- **Aufgabenstellung**: Suchen Sie aus den nachstehenden Einträgen jede Zeile heraus, in der die Zeichenfolge „dropdown“ vorkommt, und geben Sie diese Zeilen wieder. Dabei ist die Groß- und Kleinschreibung zu beachten.

_ _ _ _ _ _ _

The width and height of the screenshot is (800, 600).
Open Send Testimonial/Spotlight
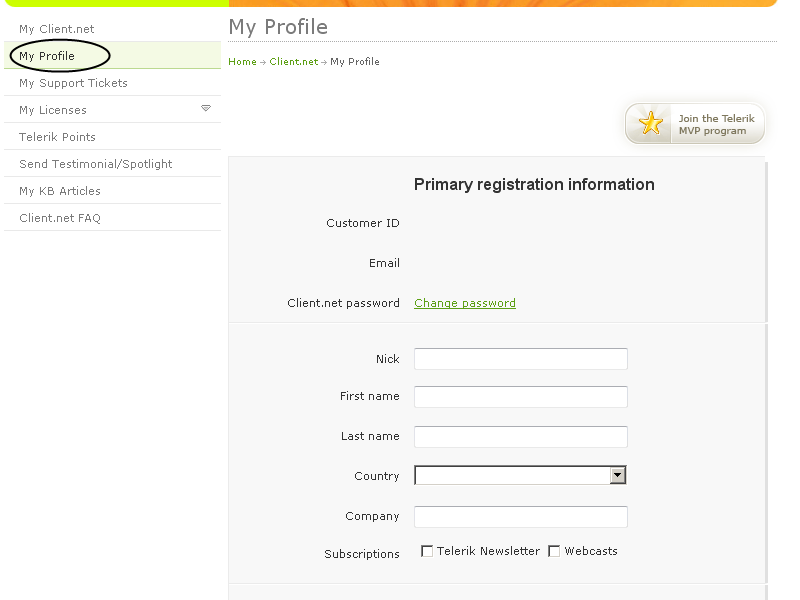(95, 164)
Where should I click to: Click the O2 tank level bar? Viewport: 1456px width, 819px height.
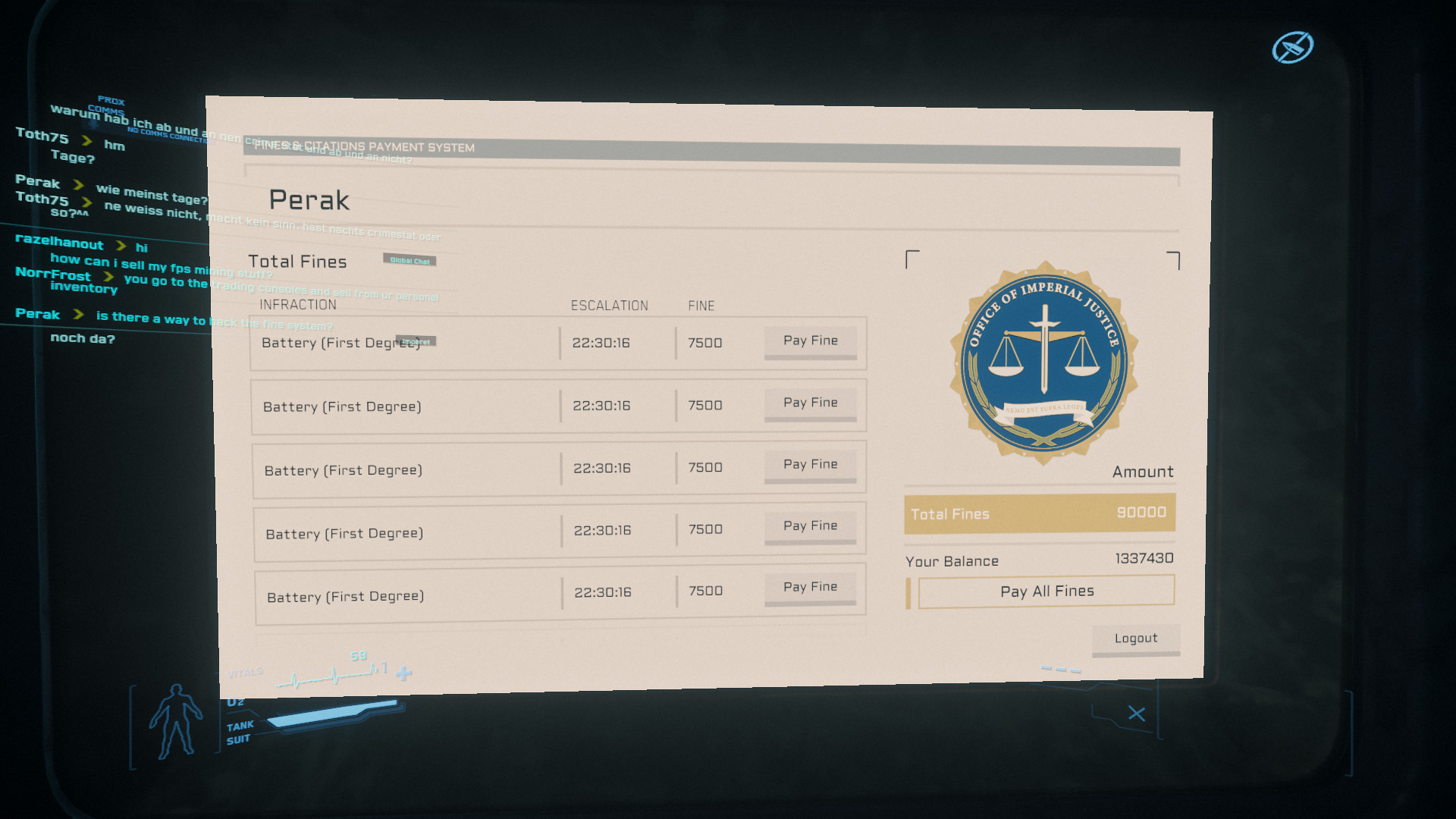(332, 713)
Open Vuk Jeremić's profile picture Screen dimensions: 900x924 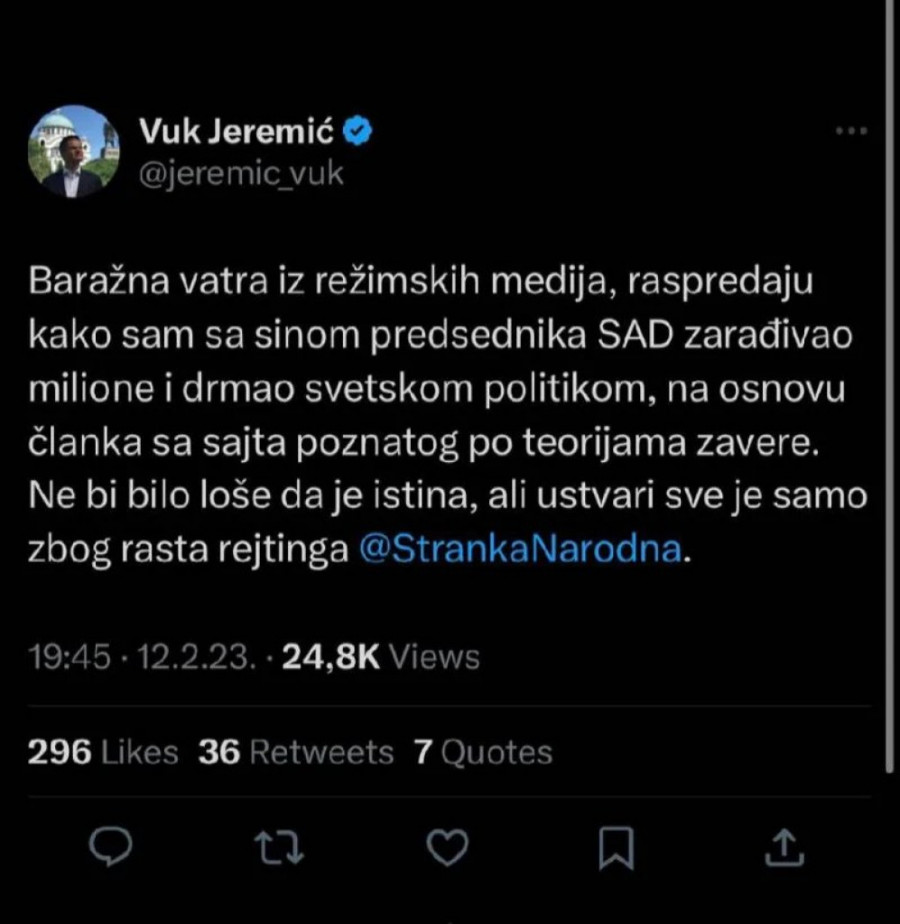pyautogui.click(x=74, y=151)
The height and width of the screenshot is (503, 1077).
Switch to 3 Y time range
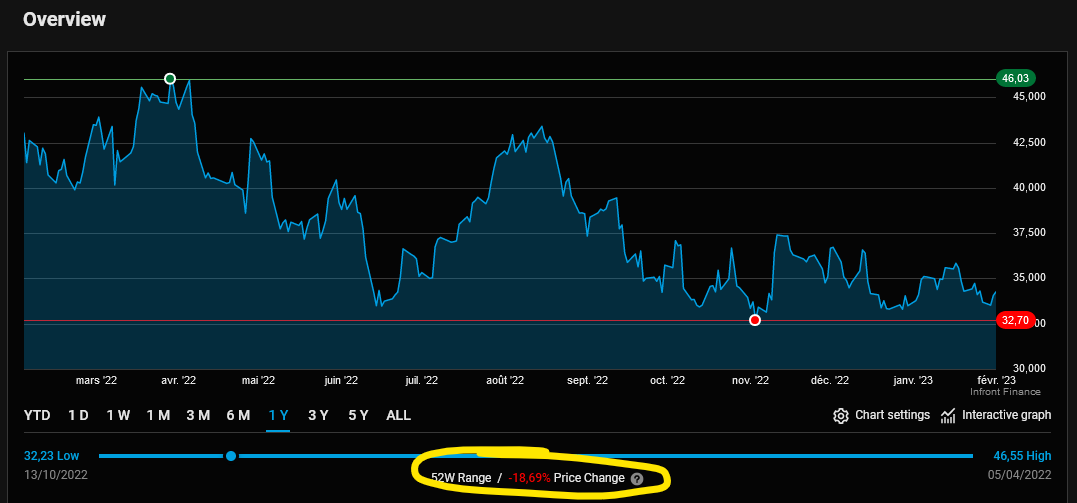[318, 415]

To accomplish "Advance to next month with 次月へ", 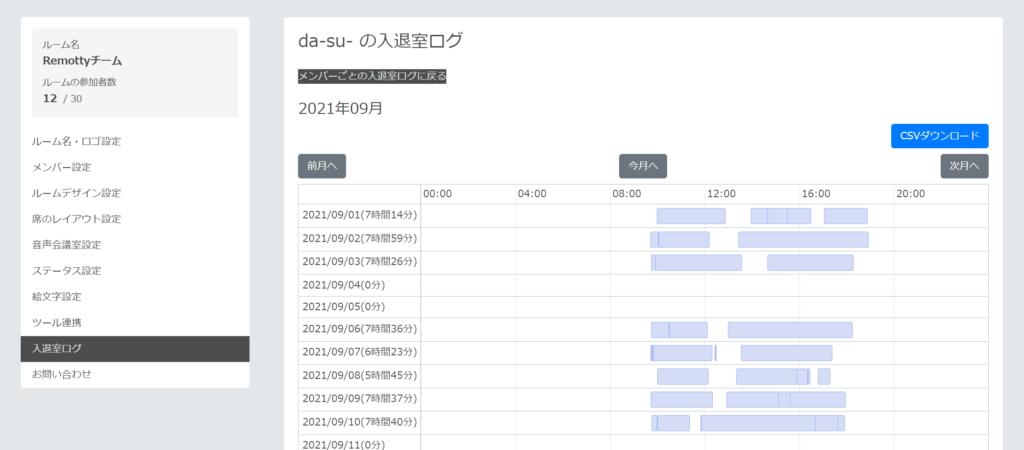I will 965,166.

_ _ _ _ _ _ _

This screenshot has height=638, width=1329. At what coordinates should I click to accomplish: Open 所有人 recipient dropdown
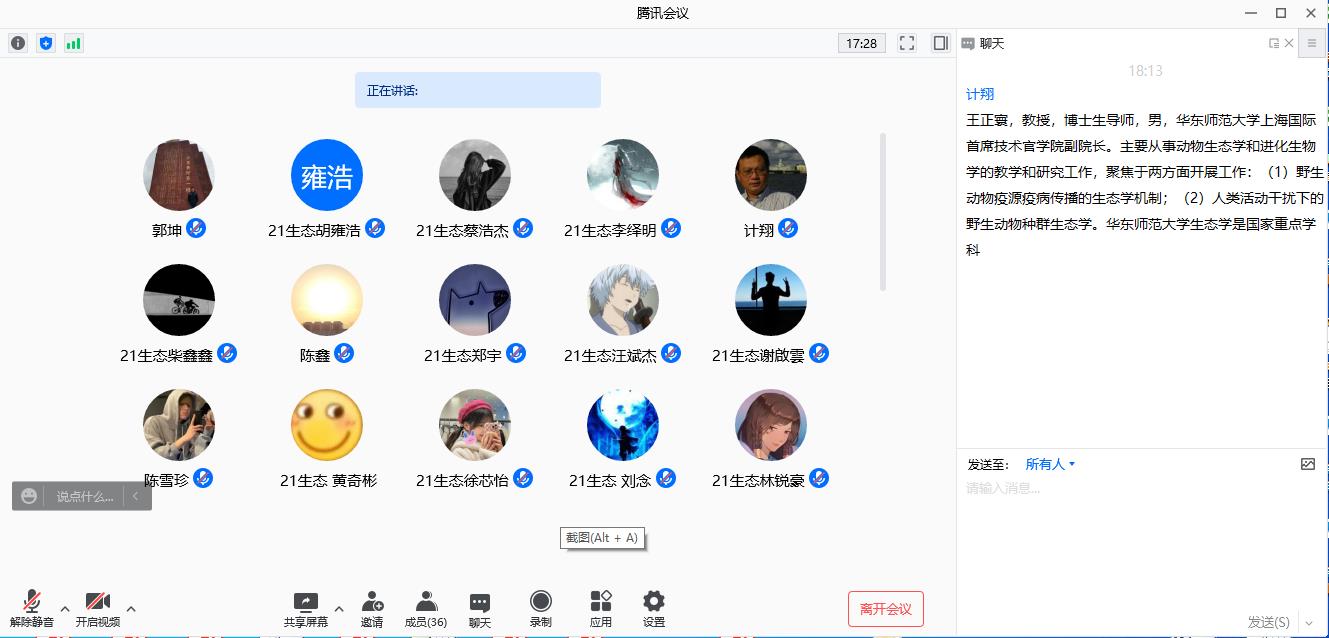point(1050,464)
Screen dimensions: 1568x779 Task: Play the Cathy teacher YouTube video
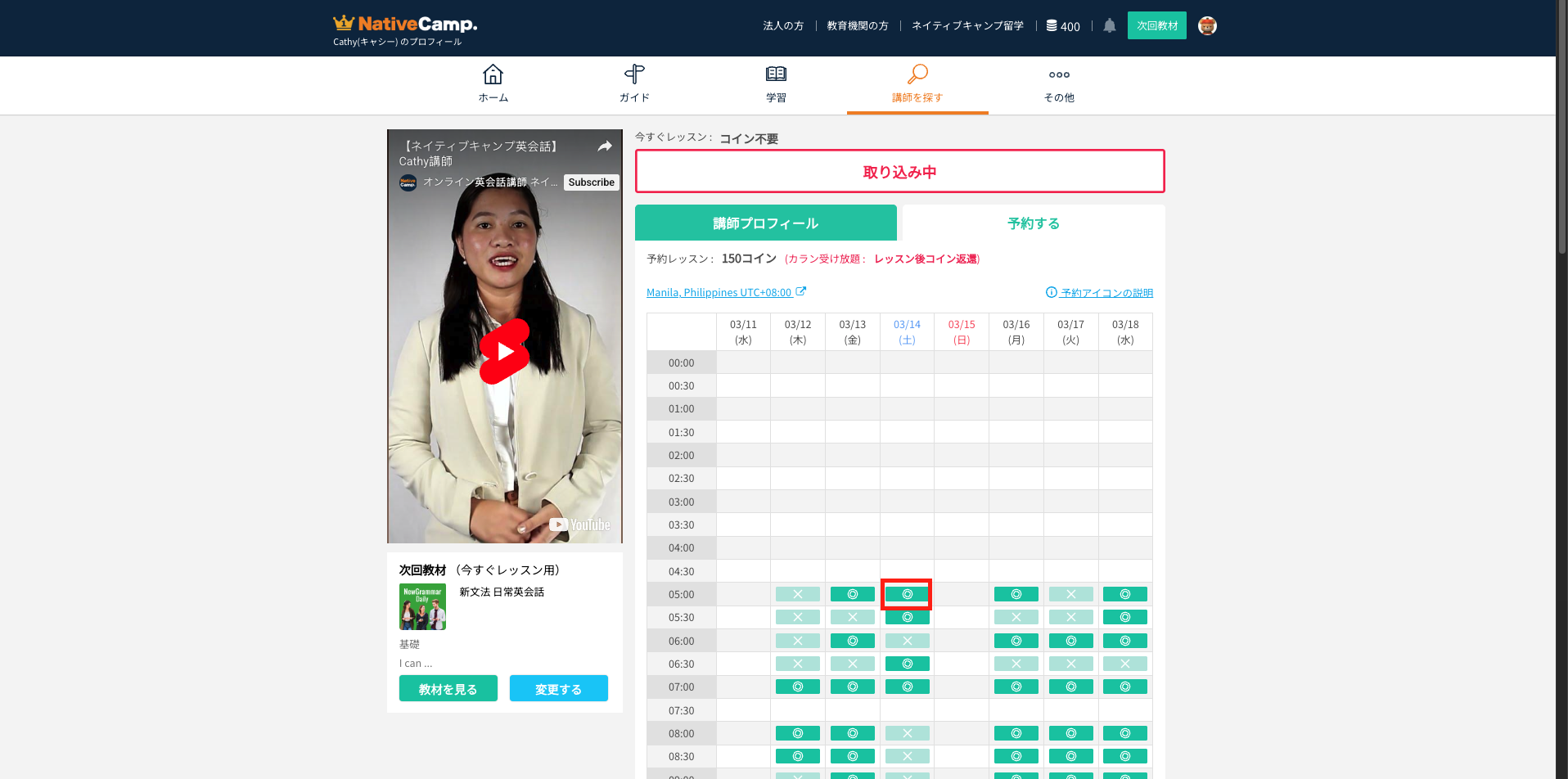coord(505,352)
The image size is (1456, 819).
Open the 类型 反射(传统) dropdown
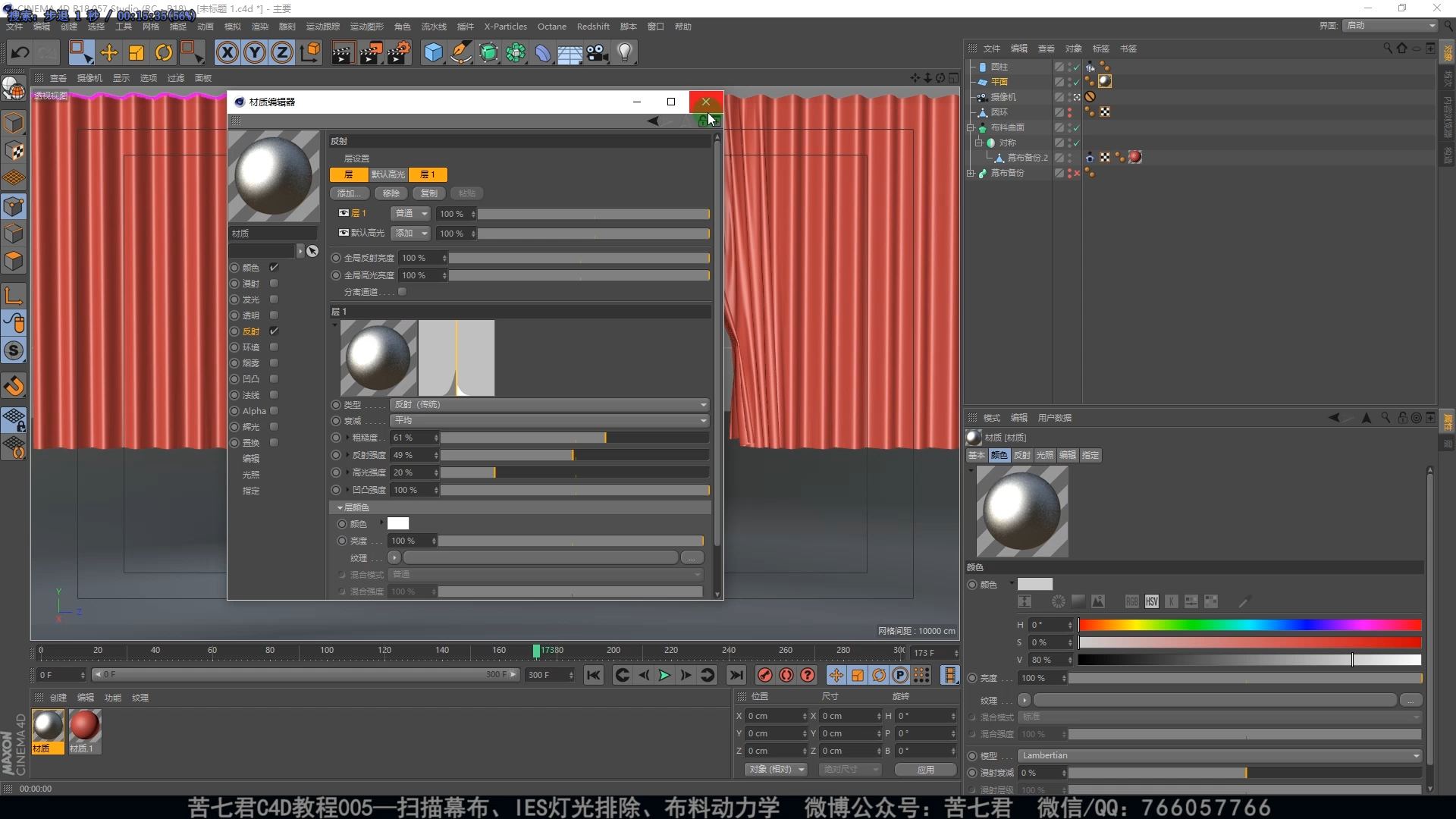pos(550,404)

_ _ _ _ _ _ _

- **Ergebnis der Übung**:
This screenshot has height=638, width=1329. At what coordinates should I click to accomplish: Open 所有人 recipient dropdown
Open the 类型 反射(传统) dropdown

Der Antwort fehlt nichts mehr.